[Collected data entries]
-- -- --

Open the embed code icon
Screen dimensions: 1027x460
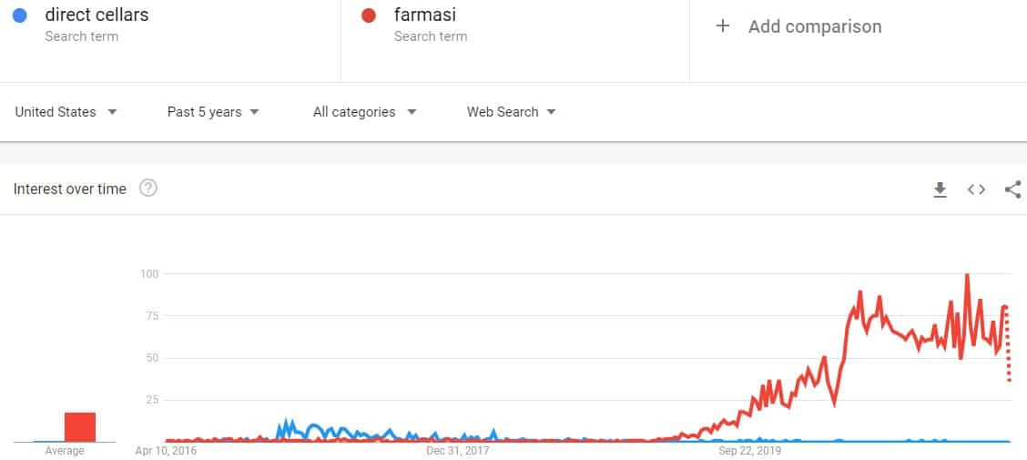(976, 189)
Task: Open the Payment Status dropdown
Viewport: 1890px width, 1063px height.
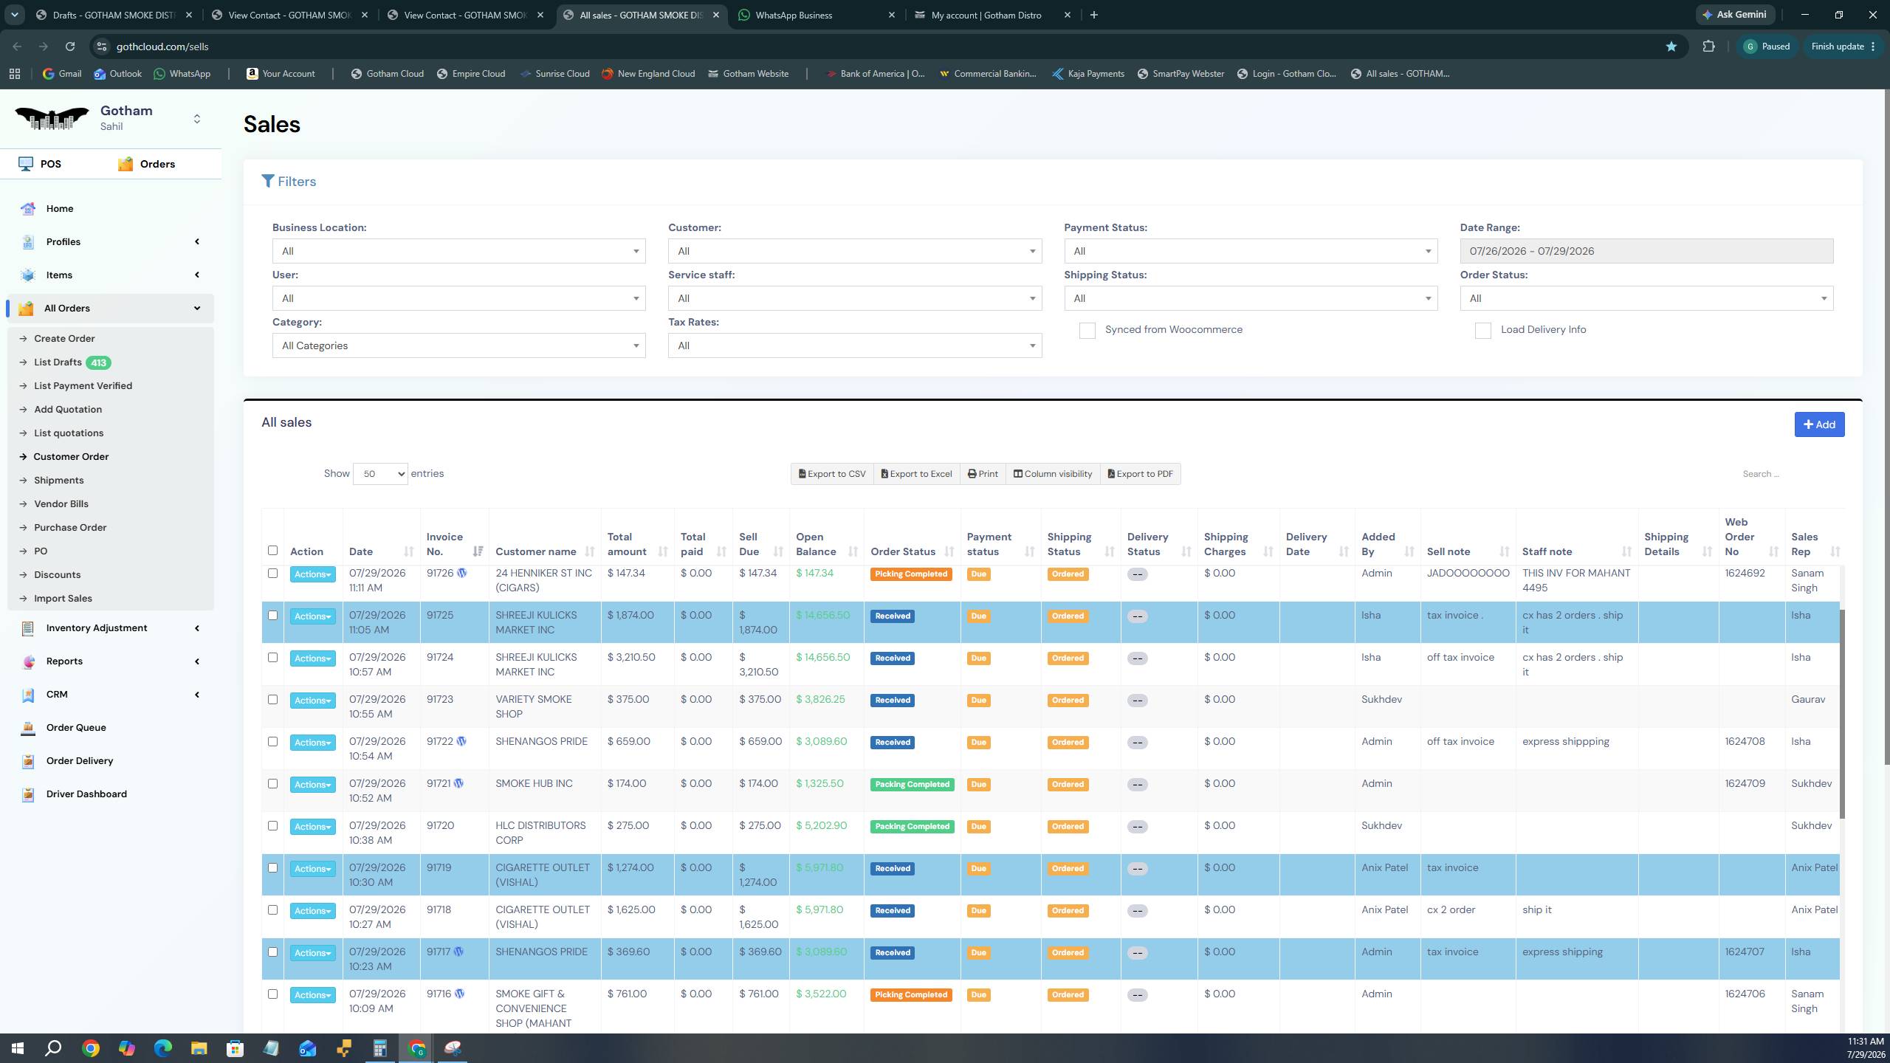Action: [x=1251, y=251]
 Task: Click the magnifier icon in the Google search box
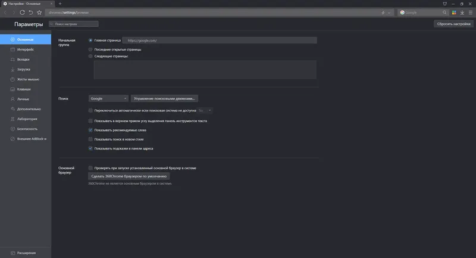(444, 12)
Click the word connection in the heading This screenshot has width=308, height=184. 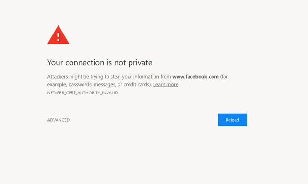(85, 63)
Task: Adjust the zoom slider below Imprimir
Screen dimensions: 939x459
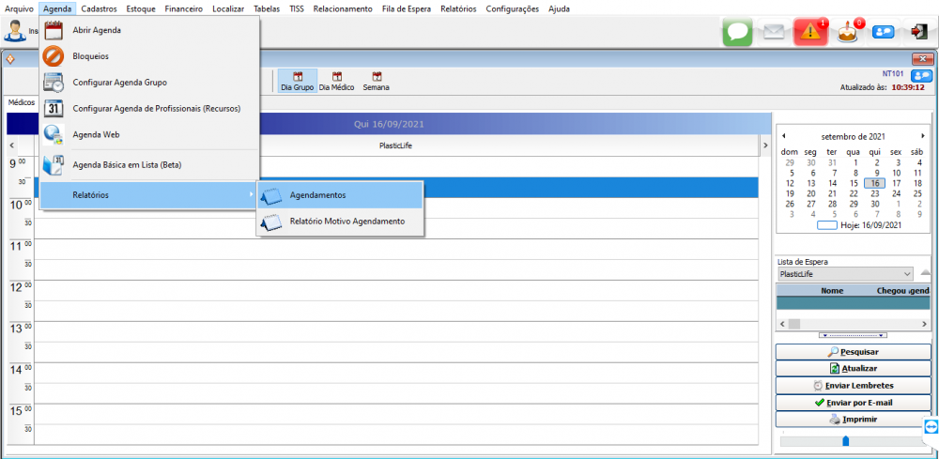Action: [845, 440]
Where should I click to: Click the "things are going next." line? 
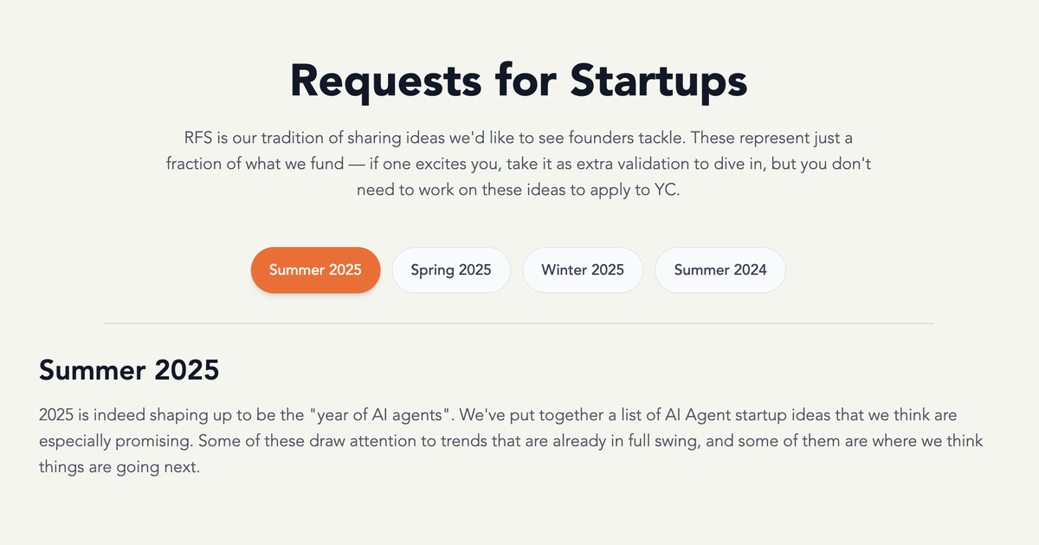tap(119, 467)
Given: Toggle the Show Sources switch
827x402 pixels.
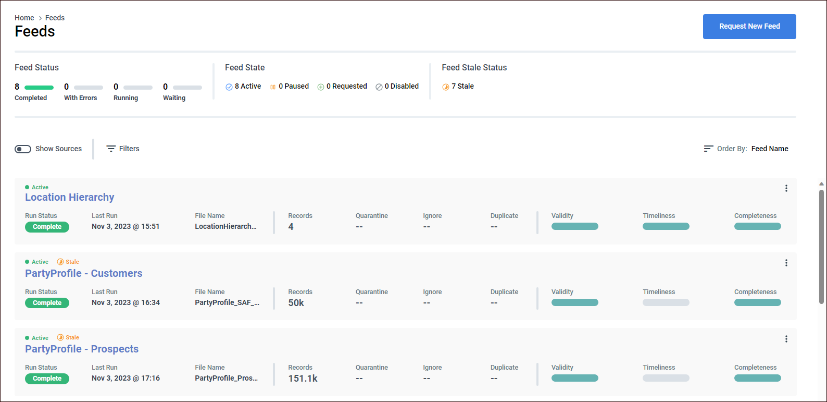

-- -- --

DIRECTIONS — Look through the records and copy down every line that holds "Open".

EXERCISE RESULT —
Open the embed code icon
Task: Open the Payment Status dropdown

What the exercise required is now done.